I wondered if he was making fun of me. But Noël Dorgeroux was little addicted to banter at any time; and he would not have selected such a moment as this to depart from his customary gravity. No, he was speaking seriously; and what he said suddenly struck me as so humorous that I burst out laughing:
"Trafalgar! Don't be offended, uncle; but it's really too quaint! The battle of Trafalgar, which was fought in 1805?"
He once more looked at me attentively:
"Why do you laugh?" he asked.
"Good heavens, I laugh, I laugh . . . because . . . well, confess . . ."
He interrupted me:
"You're laughing for very simple reasons, Victorien, which I will explain to you in a few words.

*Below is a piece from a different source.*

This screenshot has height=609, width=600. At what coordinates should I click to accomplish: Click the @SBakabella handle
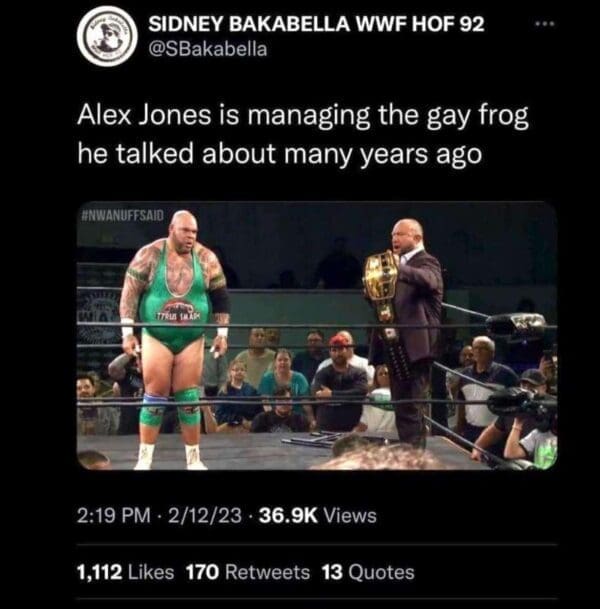coord(208,49)
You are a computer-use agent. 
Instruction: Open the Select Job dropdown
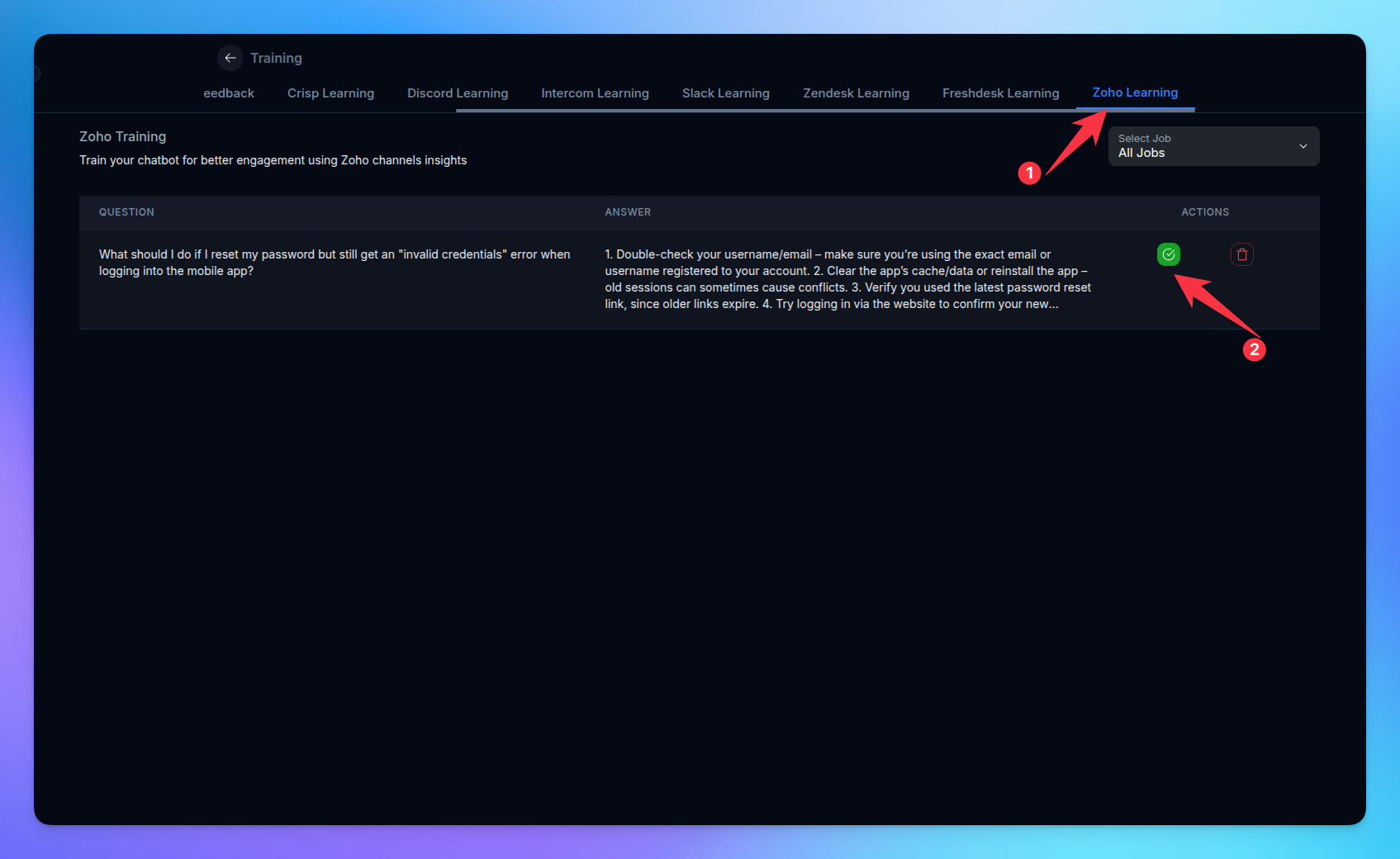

To begin with, you are nervous and ill at ease; and your merriment is first and foremost a reaction. But, in addition, the spectacle of that horrible scene was so—what shall I say?—so convincing that you looked upon it, in spite of yourself, not as a reconstruction of the murder, but as the actual murder of Miss Cavell. Is that true?"
"Perhaps it is, uncle."
"In other words, the murder and all the infamous details which accompanied it must have been—don't let us hesitate to use the word—must have been cinematographed by some unseen witness from whom I obtained that precious film: and my invention consists solely in reproducing the film in the thickness of a gelatinous layer of some kind or other. A wonderful, but a credible discovery. Are we still agreed?"
"Yes, uncle, quite."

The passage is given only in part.